▸ **Task to carry out**:
Copy the full listing below word for word, changing nothing.

▸ **Listing of text and element pointing**:
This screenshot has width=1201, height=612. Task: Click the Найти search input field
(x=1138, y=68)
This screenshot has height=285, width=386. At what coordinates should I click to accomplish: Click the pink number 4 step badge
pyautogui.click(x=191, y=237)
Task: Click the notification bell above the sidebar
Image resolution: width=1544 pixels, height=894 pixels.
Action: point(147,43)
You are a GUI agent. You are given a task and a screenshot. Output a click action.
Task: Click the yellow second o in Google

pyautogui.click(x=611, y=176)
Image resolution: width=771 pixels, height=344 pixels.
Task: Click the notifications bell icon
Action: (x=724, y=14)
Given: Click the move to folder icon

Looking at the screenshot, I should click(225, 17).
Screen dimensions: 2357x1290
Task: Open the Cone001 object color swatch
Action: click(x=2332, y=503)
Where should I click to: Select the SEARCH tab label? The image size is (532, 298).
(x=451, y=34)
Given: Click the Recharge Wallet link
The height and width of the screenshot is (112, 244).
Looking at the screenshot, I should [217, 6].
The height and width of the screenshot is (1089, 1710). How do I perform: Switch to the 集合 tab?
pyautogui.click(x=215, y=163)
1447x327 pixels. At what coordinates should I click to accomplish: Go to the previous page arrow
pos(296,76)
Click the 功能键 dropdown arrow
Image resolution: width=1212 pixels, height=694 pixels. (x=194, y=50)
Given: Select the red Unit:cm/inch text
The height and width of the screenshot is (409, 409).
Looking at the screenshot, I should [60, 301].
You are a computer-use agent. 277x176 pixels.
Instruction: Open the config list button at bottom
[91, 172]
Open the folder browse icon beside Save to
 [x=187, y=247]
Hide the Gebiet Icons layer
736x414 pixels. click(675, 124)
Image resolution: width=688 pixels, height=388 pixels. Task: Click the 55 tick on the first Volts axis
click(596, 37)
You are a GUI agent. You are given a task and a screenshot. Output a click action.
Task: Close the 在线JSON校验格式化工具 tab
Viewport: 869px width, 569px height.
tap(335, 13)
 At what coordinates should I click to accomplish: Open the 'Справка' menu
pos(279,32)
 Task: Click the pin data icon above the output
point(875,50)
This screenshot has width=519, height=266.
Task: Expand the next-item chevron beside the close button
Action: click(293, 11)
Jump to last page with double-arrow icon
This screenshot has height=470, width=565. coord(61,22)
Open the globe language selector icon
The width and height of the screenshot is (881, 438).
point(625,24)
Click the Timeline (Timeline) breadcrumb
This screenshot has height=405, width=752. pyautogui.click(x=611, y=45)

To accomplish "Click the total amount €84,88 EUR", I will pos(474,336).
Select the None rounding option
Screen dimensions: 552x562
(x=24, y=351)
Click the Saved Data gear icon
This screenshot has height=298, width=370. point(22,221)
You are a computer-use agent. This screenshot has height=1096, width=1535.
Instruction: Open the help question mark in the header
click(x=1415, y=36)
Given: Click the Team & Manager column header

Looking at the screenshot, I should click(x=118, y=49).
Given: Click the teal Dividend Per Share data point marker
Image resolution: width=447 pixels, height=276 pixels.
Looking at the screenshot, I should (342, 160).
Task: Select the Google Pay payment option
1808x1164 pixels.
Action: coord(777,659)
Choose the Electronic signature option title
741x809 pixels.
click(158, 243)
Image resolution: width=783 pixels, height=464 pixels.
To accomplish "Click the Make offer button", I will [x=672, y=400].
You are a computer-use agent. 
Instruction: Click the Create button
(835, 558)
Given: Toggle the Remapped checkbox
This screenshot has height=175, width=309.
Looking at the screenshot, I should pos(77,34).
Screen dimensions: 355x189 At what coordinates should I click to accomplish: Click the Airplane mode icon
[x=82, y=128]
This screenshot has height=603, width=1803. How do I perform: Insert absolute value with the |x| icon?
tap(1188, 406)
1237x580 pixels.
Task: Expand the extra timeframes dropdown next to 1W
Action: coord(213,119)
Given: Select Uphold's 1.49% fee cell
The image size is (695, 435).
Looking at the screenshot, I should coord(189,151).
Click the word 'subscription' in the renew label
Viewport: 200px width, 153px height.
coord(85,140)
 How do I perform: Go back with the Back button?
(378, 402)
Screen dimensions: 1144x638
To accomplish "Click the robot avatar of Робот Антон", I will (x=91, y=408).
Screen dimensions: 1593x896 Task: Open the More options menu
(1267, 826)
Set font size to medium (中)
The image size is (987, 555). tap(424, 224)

▸ **Answer to the exercise**:
This screenshot has width=1201, height=612. Task: Click the Найти search input field
(x=1138, y=68)
This screenshot has height=285, width=386. At what coordinates should I click to accomplish: Click the pink number 4 step badge
pyautogui.click(x=191, y=237)
Task: Click the notification bell above the sidebar
Image resolution: width=1544 pixels, height=894 pixels.
Action: point(147,43)
You are a GUI agent. You are given a task and a screenshot. Output a click action.
Task: Click the yellow second o in Google

pyautogui.click(x=611, y=176)
Image resolution: width=771 pixels, height=344 pixels.
Task: Click the notifications bell icon
Action: (x=724, y=14)
Given: Click the move to folder icon

Looking at the screenshot, I should click(225, 17).
Screen dimensions: 2357x1290
Task: Open the Cone001 object color swatch
Action: click(x=2332, y=503)
Where should I click to: Select the SEARCH tab label? The image size is (532, 298).
(x=451, y=34)
Given: Click the Recharge Wallet link
The height and width of the screenshot is (112, 244).
Looking at the screenshot, I should [217, 6].
The height and width of the screenshot is (1089, 1710). How do I perform: Switch to the 集合 tab?
pyautogui.click(x=215, y=163)
1447x327 pixels. At what coordinates should I click to accomplish: Go to the previous page arrow
pos(296,76)
Click the 功能键 dropdown arrow
Image resolution: width=1212 pixels, height=694 pixels. (x=194, y=50)
Given: Select the red Unit:cm/inch text
The height and width of the screenshot is (409, 409).
Looking at the screenshot, I should [60, 301].
You are a computer-use agent. 277x176 pixels.
Instruction: Open the config list button at bottom
[91, 172]
Open the folder browse icon beside Save to
 [x=187, y=247]
Hide the Gebiet Icons layer
736x414 pixels. click(675, 124)
Image resolution: width=688 pixels, height=388 pixels. Task: Click the 55 tick on the first Volts axis
click(596, 37)
You are a GUI agent. You are given a task and a screenshot. Output a click action.
Task: Close the 在线JSON校验格式化工具 tab
Viewport: 869px width, 569px height.
tap(335, 13)
 At what coordinates should I click to accomplish: Open the 'Справка' menu
pos(279,32)
 Task: Click the pin data icon above the output
point(875,50)
This screenshot has width=519, height=266.
Task: Expand the next-item chevron beside the close button
Action: click(293, 11)
Jump to last page with double-arrow icon
This screenshot has height=470, width=565. coord(61,22)
Open the globe language selector icon
The width and height of the screenshot is (881, 438).
point(625,24)
Click the Timeline (Timeline) breadcrumb
This screenshot has height=405, width=752. pyautogui.click(x=611, y=45)

To accomplish "Click the total amount €84,88 EUR", I will pos(474,336).
Select the None rounding option
Screen dimensions: 552x562
(x=24, y=351)
Click the Saved Data gear icon
This screenshot has height=298, width=370. point(22,221)
You are a computer-use agent. This screenshot has height=1096, width=1535.
Instruction: Open the help question mark in the header
click(x=1415, y=36)
Given: Click the Team & Manager column header

Looking at the screenshot, I should click(x=118, y=49).
Given: Click the teal Dividend Per Share data point marker
Image resolution: width=447 pixels, height=276 pixels.
Looking at the screenshot, I should (342, 160).
Task: Select the Google Pay payment option
1808x1164 pixels.
Action: coord(777,659)
Choose the Electronic signature option title
741x809 pixels.
click(158, 243)
Image resolution: width=783 pixels, height=464 pixels.
To accomplish "Click the Make offer button", I will [x=672, y=400].
You are a computer-use agent. 
Instruction: Click the Create button
(835, 558)
Given: Toggle the Remapped checkbox
This screenshot has height=175, width=309.
Looking at the screenshot, I should pos(77,34).
Screen dimensions: 355x189 At what coordinates should I click to accomplish: Click the Airplane mode icon
[x=82, y=128]
This screenshot has height=603, width=1803. How do I perform: Insert absolute value with the |x| icon?
tap(1188, 406)
1237x580 pixels.
Task: Expand the extra timeframes dropdown next to 1W
Action: coord(213,119)
Given: Select Uphold's 1.49% fee cell
The image size is (695, 435).
Looking at the screenshot, I should coord(189,151).
Click the word 'subscription' in the renew label
Viewport: 200px width, 153px height.
coord(85,140)
 How do I perform: Go back with the Back button?
(378, 402)
Screen dimensions: 1144x638
To accomplish "Click the robot avatar of Робот Антон", I will (x=91, y=408).
Screen dimensions: 1593x896 Task: Open the More options menu
(1267, 826)
Set font size to medium (中)
The image size is (987, 555). tap(424, 224)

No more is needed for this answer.